--- START ---
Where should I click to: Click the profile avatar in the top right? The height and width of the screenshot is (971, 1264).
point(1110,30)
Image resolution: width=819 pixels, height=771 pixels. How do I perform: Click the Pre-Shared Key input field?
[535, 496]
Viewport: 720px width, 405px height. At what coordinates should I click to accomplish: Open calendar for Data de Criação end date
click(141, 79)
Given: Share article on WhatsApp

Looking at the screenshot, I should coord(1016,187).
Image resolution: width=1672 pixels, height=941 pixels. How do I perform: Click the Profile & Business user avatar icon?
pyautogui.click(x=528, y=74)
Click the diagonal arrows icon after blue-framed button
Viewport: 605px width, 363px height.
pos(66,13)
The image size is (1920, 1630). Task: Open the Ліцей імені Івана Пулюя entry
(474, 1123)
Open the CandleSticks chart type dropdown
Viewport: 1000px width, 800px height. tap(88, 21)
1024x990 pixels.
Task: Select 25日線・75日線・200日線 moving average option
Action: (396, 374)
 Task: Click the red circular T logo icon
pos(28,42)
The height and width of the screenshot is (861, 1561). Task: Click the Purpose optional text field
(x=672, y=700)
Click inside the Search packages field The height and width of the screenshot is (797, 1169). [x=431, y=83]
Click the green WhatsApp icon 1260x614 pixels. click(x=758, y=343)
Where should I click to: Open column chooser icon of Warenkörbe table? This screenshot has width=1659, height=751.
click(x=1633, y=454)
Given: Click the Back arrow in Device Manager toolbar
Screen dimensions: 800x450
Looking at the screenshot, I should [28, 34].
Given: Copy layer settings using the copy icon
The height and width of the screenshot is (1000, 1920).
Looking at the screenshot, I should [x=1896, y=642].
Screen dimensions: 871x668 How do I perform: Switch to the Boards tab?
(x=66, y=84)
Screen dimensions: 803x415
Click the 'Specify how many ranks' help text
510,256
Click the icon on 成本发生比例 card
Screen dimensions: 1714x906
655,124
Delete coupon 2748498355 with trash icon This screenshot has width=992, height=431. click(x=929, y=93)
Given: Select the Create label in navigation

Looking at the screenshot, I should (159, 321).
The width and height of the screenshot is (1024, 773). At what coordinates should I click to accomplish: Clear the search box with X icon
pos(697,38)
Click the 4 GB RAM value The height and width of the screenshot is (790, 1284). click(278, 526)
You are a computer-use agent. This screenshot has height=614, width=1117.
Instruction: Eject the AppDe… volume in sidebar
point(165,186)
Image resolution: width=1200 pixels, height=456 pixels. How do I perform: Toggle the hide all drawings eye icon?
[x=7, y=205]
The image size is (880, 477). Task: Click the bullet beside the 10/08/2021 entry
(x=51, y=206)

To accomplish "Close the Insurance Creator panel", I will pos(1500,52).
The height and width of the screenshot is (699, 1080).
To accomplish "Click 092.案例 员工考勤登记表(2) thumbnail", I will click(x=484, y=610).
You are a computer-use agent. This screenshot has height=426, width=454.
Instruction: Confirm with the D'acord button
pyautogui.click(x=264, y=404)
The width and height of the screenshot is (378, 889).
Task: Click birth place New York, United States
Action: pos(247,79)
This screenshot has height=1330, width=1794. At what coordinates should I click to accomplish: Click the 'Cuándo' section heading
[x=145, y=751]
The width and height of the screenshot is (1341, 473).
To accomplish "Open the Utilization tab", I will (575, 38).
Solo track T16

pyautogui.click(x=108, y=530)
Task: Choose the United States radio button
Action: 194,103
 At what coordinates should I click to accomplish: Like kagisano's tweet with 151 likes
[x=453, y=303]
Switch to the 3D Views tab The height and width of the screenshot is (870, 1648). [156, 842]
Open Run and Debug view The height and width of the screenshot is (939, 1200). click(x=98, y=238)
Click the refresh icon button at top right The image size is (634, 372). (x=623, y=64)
--- END ---
__Assignment__: What lines in the records above include the string "agent"? Copy each one.

__Result of this exercise__:
You are a computer-use agent. This screenshot has height=614, width=1117.
You are a computer-use agent. This screenshot has height=426, width=454.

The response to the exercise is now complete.